Deciphering the Anticancer Mechanism of Naringenin and Berberine in Breast Cancer via Network Pharmacology and Molecular Docking

Abstract

Breast cancer is one of the most frequent malignancies affecting women globally, and it remains a leading source of cancer-related morbidity and death. Despite major advances in conventional therapy, obstacles such as drug resistance, systemic toxicity, and poor therapeutic selectivity continue to restrict their effectiveness. As a result, the discovery of safer multitarget therapeutic molecules from natural sources has sparked significant scientific interest. The current study used an integrated network pharmacology and molecular docking technique to examine the therapeutic potential of Naringenin and Berberine against breast cancer. SwissTargetPrediction and PubChem were used to identify potential phytochemical targets, while the GeneCards database was searched for breast cancer-associated genes. Protein-protein interaction analysis and pathway enrichment studies revealed critical targets such as SRC, PIK3CA, PIK3CB, PIK3CD, CYP3A4, IGF1R, ESR1, and KDR, which are implicated in oxidative stress control, cell proliferation, endocrine resistance, and cancer progression pathways.

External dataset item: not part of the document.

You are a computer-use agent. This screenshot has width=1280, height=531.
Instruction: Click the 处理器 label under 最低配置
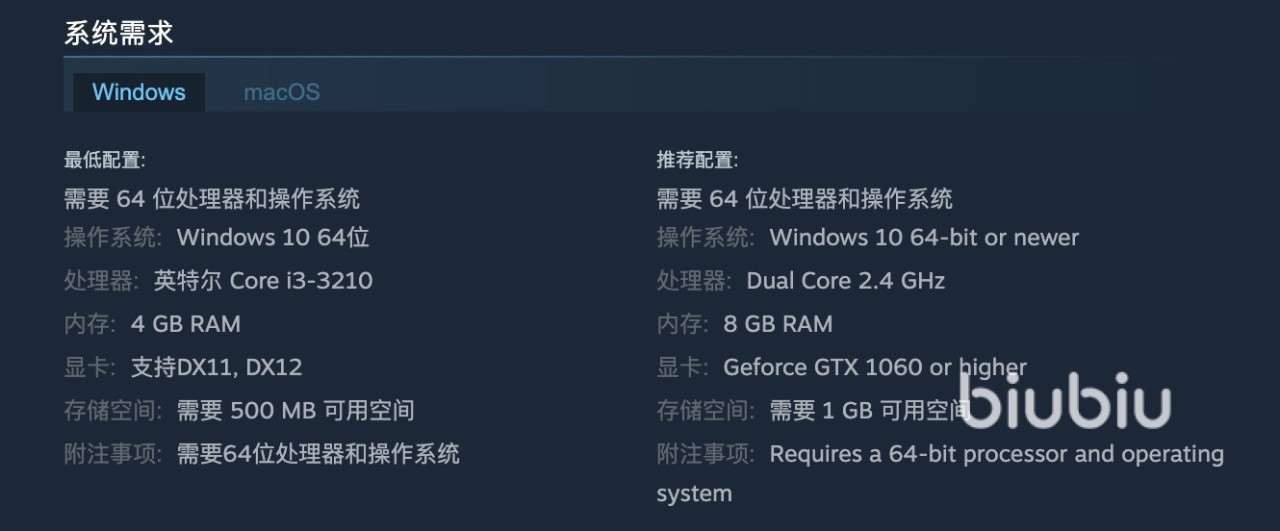[x=100, y=281]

Molecular docking research revealed that Naringenin and Berberine had favorable binding interactions with SRC (7A3D) and PIK3CA (2V1Y). Berberine had docking scores of -6.6 kcal/mol against SRC and -6.2 kcal/mol against PIK3CA, whereas Naringenin had scores of -5.8 kcal/mol and -6.9 kcal/mol, respectively, compared to the reference medication Alpelisib. These data point to the multitarget anticancer potential of these phytochemicals against breast cancer.